* WHAT THE TASK REQUIRES *
In the records below, find the line with "Screen dimensions: 1271x952" and repeat it and every line after it, exactly, without any pictures.

[Records contained in a dataset]
----

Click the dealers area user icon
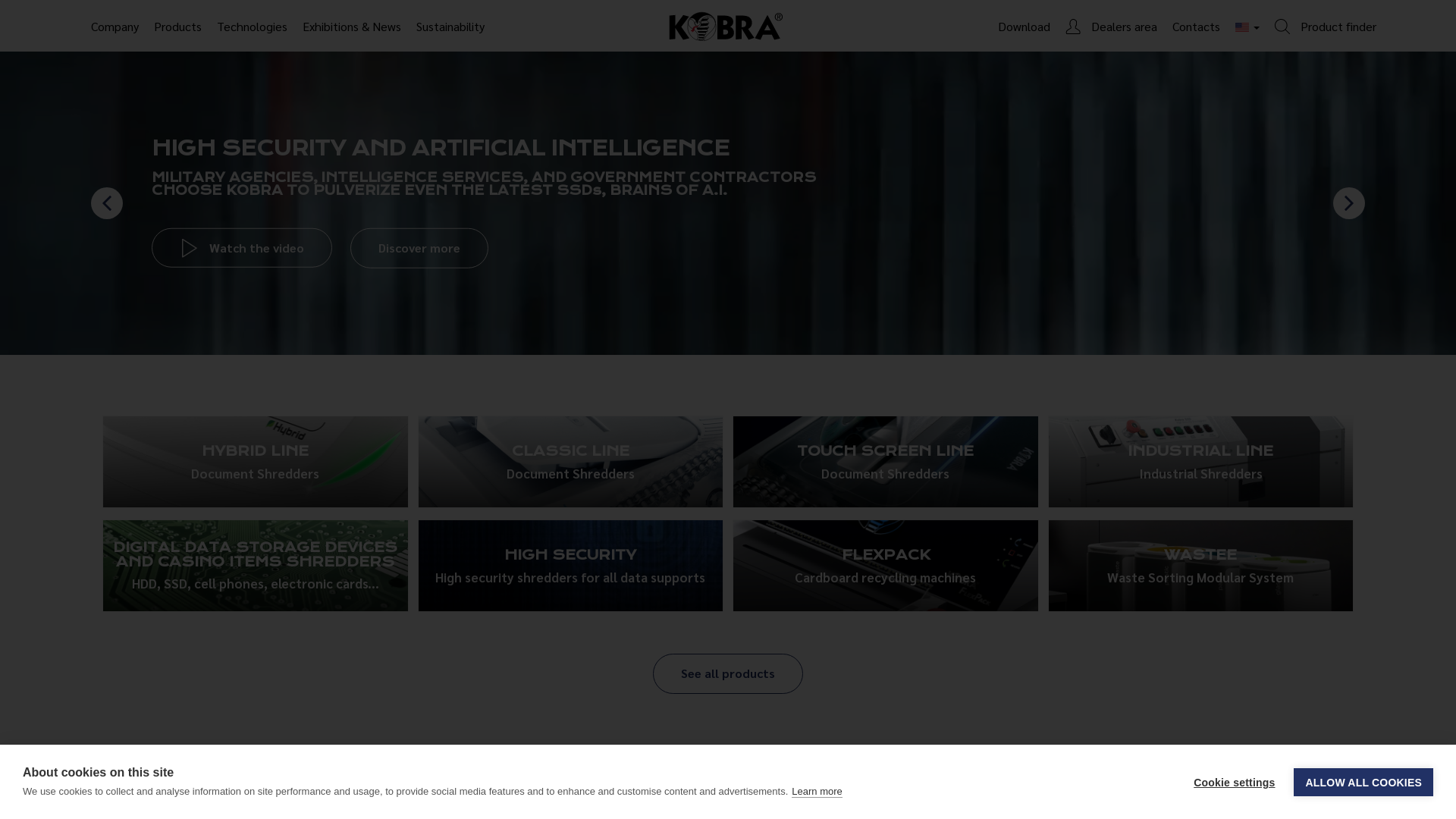The height and width of the screenshot is (819, 1456). pyautogui.click(x=1072, y=27)
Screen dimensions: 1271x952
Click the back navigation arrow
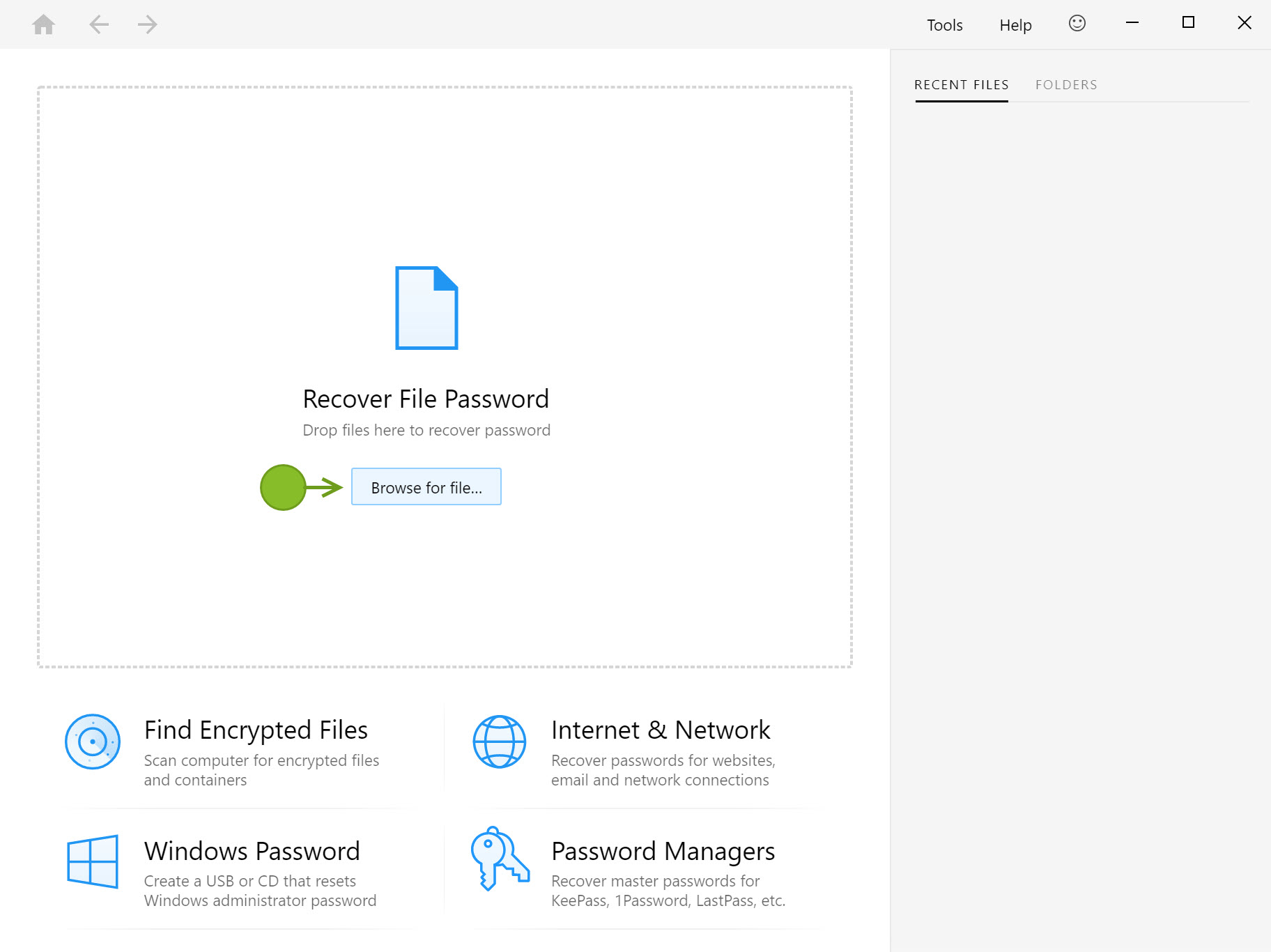[98, 24]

----

* OUTPUT FOR THIS EXERCISE *
Screen dimensions: 1271x952
Click the back navigation arrow
[98, 24]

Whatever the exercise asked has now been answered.